### Task prompt
Please copy each line from the entries that contains the string "agent".

### Task input
::::
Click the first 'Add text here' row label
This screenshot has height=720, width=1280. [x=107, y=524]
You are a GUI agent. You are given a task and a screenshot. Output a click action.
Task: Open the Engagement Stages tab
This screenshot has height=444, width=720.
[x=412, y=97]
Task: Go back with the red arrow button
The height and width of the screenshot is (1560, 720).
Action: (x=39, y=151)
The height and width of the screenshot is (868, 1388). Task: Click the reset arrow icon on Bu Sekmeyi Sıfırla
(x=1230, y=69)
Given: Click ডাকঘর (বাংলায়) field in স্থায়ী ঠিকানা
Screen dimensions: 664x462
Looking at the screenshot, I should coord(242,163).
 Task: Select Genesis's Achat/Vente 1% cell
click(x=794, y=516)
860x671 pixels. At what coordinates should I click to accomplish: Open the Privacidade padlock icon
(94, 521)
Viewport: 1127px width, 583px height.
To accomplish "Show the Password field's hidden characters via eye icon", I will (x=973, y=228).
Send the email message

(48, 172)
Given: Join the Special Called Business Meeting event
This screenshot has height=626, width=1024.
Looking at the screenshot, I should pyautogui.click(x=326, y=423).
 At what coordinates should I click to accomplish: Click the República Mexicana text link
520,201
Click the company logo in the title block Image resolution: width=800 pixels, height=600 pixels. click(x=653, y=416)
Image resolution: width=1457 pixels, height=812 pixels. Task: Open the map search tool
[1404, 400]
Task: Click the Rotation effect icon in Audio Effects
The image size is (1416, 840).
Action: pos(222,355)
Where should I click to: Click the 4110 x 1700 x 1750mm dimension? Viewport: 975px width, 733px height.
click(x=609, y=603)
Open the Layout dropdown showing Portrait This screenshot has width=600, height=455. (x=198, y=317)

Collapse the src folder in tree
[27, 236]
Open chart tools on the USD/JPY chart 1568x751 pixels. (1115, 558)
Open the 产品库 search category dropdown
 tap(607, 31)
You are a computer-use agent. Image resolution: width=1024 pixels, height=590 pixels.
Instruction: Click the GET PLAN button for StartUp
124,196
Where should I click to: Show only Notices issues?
::::
### Solution to the problem
You are a GUI agent. You are given a task and a screenshot. Output a click action.
You are a computer-use agent. Image resolution: width=1024 pixels, height=590 pixels.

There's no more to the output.